**SUPPLIED MATERIAL**
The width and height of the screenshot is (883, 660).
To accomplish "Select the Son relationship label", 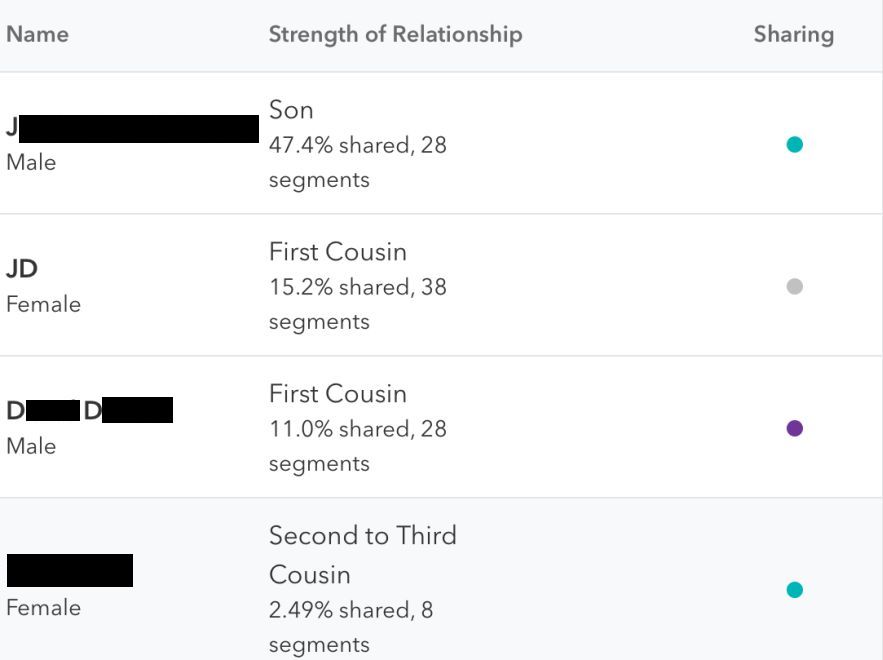I will click(x=291, y=110).

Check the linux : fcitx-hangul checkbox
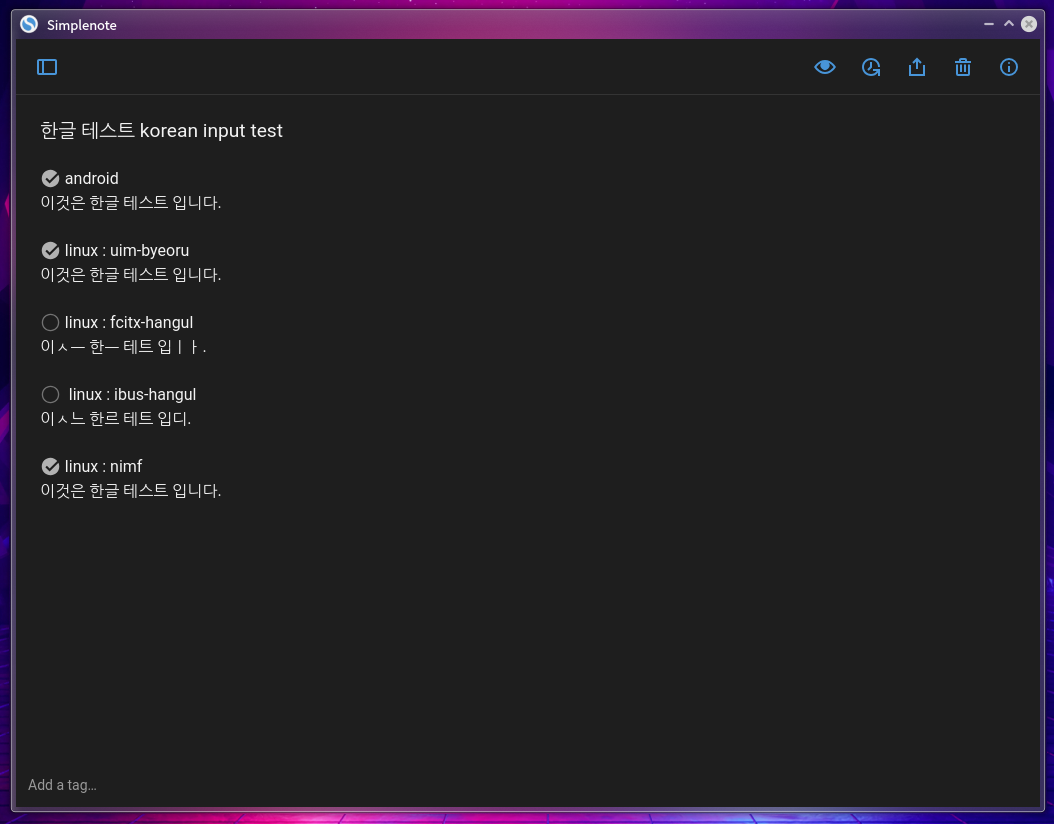[x=50, y=322]
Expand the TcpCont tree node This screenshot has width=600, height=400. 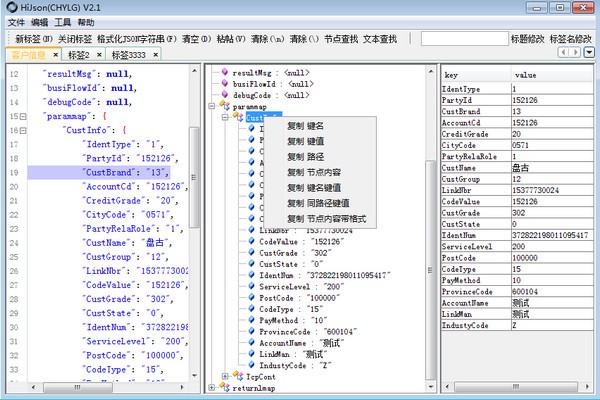(x=225, y=376)
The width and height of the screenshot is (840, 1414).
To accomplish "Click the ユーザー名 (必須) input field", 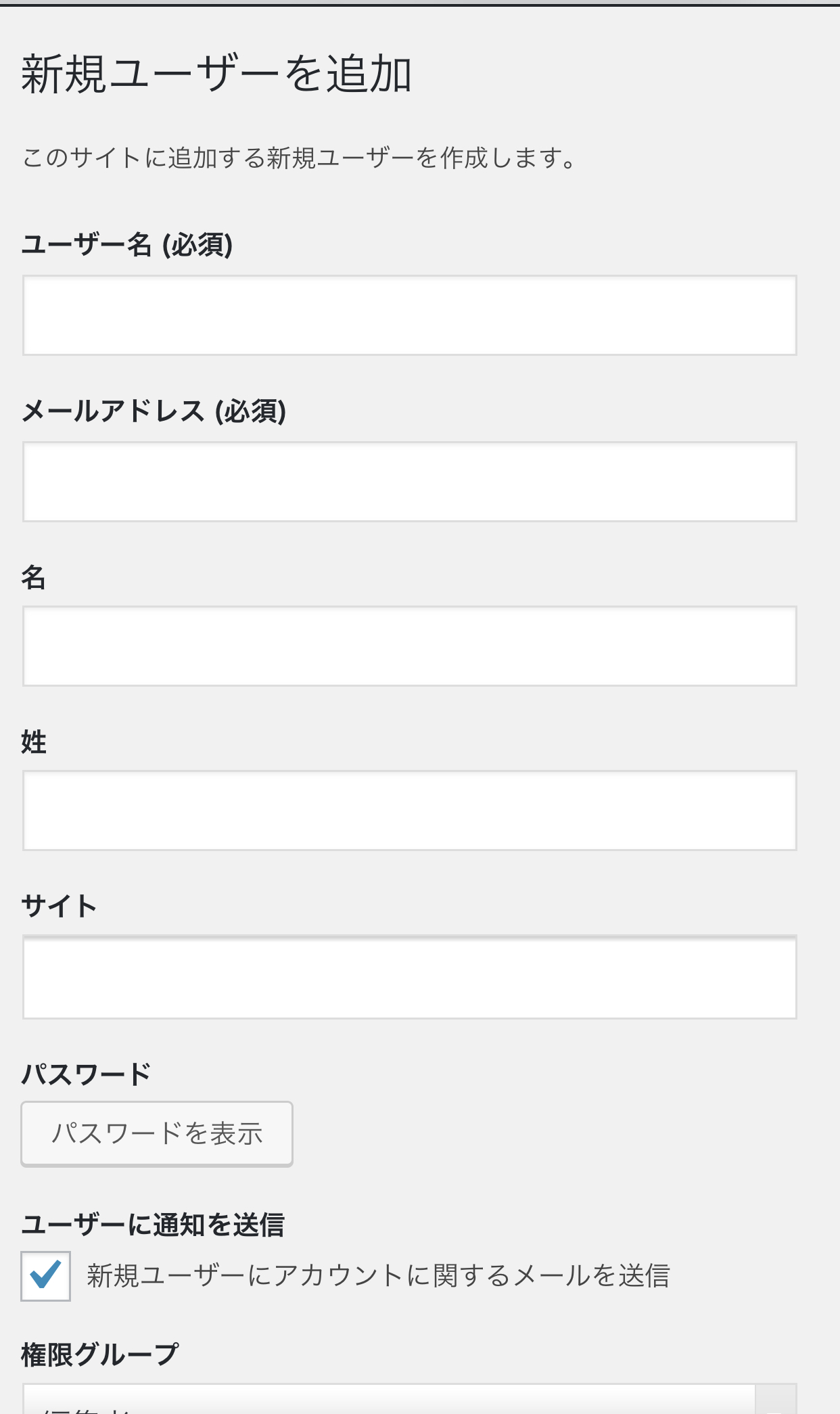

**PROBLEM TO SOLVE**
In the copy, include exactly the lines from the one with "The width and height of the screenshot is (840, 1414)." through the final line of the data, both ends included, and no pictures.

**ANSWER**
The width and height of the screenshot is (840, 1414).
To accomplish "Click the ユーザー名 (必須) input field", 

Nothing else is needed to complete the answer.